======== Stored data

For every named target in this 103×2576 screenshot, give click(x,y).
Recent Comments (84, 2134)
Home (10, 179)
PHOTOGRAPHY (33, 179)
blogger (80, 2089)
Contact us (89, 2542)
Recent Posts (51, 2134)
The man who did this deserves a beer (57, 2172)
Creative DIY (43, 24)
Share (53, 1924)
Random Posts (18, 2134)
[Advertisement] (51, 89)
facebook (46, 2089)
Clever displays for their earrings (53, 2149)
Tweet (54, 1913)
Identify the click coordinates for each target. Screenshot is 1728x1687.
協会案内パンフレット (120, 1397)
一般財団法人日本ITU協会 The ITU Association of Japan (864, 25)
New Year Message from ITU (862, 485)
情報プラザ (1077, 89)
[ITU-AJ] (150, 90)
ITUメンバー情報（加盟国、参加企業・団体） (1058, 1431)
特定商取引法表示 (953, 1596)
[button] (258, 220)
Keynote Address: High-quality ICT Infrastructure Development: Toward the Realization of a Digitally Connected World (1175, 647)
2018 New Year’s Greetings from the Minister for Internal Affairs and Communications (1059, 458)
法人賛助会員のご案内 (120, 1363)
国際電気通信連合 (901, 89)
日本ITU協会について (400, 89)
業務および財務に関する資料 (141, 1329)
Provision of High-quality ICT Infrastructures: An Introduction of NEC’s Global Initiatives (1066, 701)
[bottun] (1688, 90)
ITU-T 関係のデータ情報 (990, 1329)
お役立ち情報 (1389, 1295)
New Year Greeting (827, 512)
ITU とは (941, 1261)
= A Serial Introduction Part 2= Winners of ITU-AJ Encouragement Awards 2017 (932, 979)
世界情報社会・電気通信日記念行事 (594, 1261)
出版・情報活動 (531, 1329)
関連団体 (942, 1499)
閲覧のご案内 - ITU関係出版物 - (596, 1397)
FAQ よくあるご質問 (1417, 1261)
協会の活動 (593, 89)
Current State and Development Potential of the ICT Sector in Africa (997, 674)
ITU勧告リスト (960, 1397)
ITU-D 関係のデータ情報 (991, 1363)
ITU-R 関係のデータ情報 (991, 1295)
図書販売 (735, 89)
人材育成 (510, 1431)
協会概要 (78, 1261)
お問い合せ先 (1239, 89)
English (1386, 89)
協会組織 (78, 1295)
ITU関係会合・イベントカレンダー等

================

Directions for this task => The line with "情報プラザ (1077, 89)" marks where to start. Transcribe from there through the final line of the records, exactly and with nothing added.

Response below =>
情報プラザ (1077, 89)
[ITU-AJ] (150, 90)
ITUメンバー情報（加盟国、参加企業・団体） (1058, 1431)
特定商取引法表示 (953, 1596)
[button] (258, 220)
Keynote Address: High-quality ICT Infrastructure Development: Toward the Realization of a Digitally Connected World (1175, 647)
2018 New Year’s Greetings from the Minister for Internal Affairs and Communications (1059, 458)
法人賛助会員のご案内 (120, 1363)
国際電気通信連合 (901, 89)
日本ITU協会について (400, 89)
業務および財務に関する資料 (141, 1329)
Provision of High-quality ICT Infrastructures: An Introduction of NEC’s Global Initiatives (1066, 701)
[bottun] (1688, 90)
ITU-T 関係のデータ情報 (990, 1329)
お役立ち情報 (1389, 1295)
New Year Greeting (827, 512)
ITU とは (941, 1261)
= A Serial Introduction Part 2= Winners of ITU-AJ Encouragement Awards 2017 (932, 979)
世界情報社会・電気通信日記念行事 (594, 1261)
出版・情報活動 (531, 1329)
関連団体 (942, 1499)
閲覧のご案内 - ITU関係出版物 - (596, 1397)
FAQ よくあるご質問 (1417, 1261)
協会の活動 (593, 89)
Current State and Development Potential of the ICT Sector in Africa (997, 674)
ITU勧告リスト (960, 1397)
ITU-D 関係のデータ情報 (991, 1363)
ITU-R 関係のデータ情報 (991, 1295)
図書販売 (735, 89)
人材育成 (510, 1431)
協会概要 (78, 1261)
お問い合せ先 (1239, 89)
English (1386, 89)
協会組織 (78, 1295)
ITU関係会合・イベントカレンダー等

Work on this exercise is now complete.